OBJECTIVE: How many lines of the material below contain the string "label", with case counting? Reply with the number alone.

Text and item location entries:
┌──

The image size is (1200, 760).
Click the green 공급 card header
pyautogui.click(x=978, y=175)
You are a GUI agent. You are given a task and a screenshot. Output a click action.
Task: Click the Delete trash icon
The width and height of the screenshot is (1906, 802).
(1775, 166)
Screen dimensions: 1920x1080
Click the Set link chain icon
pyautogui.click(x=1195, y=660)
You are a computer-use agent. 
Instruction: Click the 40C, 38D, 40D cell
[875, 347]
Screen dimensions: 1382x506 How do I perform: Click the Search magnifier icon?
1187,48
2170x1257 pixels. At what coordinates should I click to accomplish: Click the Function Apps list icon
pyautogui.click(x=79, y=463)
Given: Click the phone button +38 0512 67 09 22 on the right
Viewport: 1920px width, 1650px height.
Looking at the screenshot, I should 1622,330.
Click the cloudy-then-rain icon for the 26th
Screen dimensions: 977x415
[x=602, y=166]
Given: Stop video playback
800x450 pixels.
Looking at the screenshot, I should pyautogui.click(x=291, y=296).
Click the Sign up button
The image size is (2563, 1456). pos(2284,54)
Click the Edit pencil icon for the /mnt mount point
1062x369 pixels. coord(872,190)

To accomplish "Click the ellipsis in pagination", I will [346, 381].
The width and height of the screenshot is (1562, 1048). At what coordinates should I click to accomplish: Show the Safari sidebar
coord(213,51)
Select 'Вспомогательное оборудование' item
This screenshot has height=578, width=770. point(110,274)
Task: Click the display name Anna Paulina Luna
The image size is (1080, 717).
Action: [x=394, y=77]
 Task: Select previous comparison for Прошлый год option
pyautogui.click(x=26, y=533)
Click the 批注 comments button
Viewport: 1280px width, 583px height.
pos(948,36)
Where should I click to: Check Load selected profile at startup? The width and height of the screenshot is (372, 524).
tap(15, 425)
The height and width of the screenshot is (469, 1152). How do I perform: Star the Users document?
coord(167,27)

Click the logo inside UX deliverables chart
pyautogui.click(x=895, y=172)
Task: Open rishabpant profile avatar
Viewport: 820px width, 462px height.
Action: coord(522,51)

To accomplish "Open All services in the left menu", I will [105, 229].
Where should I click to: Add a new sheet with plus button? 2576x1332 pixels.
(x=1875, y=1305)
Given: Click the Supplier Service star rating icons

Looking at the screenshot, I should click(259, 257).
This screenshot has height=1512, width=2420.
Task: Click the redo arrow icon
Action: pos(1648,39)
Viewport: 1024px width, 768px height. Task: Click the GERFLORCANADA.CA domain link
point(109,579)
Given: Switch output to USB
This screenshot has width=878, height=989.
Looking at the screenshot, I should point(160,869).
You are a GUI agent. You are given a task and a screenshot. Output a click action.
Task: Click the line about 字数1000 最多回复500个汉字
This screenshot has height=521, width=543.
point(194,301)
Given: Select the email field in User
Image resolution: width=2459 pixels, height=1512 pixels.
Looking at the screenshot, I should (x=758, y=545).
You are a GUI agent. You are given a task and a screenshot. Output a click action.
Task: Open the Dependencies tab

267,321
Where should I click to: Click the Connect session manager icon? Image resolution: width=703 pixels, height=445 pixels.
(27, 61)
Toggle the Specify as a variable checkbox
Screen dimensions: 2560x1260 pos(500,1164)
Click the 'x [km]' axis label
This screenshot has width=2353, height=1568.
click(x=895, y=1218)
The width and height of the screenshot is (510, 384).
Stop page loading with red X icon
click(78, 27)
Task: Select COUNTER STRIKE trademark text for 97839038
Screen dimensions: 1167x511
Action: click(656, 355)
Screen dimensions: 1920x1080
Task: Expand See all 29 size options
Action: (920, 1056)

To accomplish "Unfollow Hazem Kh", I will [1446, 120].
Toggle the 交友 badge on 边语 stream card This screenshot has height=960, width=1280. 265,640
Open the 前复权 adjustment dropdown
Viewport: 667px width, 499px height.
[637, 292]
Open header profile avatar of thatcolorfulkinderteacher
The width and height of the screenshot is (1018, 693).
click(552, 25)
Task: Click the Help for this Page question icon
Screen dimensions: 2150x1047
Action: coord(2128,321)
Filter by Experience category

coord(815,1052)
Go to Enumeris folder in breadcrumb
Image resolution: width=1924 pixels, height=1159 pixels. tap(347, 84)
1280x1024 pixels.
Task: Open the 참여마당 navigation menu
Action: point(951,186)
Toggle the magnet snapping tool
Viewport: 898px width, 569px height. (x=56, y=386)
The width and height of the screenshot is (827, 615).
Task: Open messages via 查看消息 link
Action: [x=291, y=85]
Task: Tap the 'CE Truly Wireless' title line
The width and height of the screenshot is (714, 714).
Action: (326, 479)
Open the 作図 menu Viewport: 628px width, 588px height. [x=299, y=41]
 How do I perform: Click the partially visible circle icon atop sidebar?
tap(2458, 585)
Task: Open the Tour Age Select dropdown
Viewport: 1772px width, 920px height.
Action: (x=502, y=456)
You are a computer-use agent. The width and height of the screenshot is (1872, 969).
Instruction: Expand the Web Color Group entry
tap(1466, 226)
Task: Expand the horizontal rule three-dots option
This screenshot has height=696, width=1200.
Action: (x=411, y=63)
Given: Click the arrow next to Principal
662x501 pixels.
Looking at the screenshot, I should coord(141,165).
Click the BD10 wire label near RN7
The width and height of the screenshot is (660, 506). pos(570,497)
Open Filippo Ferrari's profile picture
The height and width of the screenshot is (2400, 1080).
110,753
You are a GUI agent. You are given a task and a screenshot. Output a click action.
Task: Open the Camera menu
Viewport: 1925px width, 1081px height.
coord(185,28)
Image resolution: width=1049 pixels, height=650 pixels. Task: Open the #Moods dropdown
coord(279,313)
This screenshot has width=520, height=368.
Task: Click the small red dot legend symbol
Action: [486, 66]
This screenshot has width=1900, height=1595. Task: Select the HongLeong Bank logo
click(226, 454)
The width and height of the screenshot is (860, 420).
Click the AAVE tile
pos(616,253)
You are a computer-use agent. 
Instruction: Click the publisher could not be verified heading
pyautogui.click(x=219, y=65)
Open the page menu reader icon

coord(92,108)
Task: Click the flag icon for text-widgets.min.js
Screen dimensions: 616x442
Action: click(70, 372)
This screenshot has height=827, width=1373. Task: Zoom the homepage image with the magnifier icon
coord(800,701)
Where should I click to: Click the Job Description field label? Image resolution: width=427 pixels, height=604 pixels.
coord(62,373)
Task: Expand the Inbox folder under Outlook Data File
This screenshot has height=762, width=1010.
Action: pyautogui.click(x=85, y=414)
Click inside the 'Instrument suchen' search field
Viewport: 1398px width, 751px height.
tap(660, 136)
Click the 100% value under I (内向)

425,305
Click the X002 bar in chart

└──

RESPONSE: 3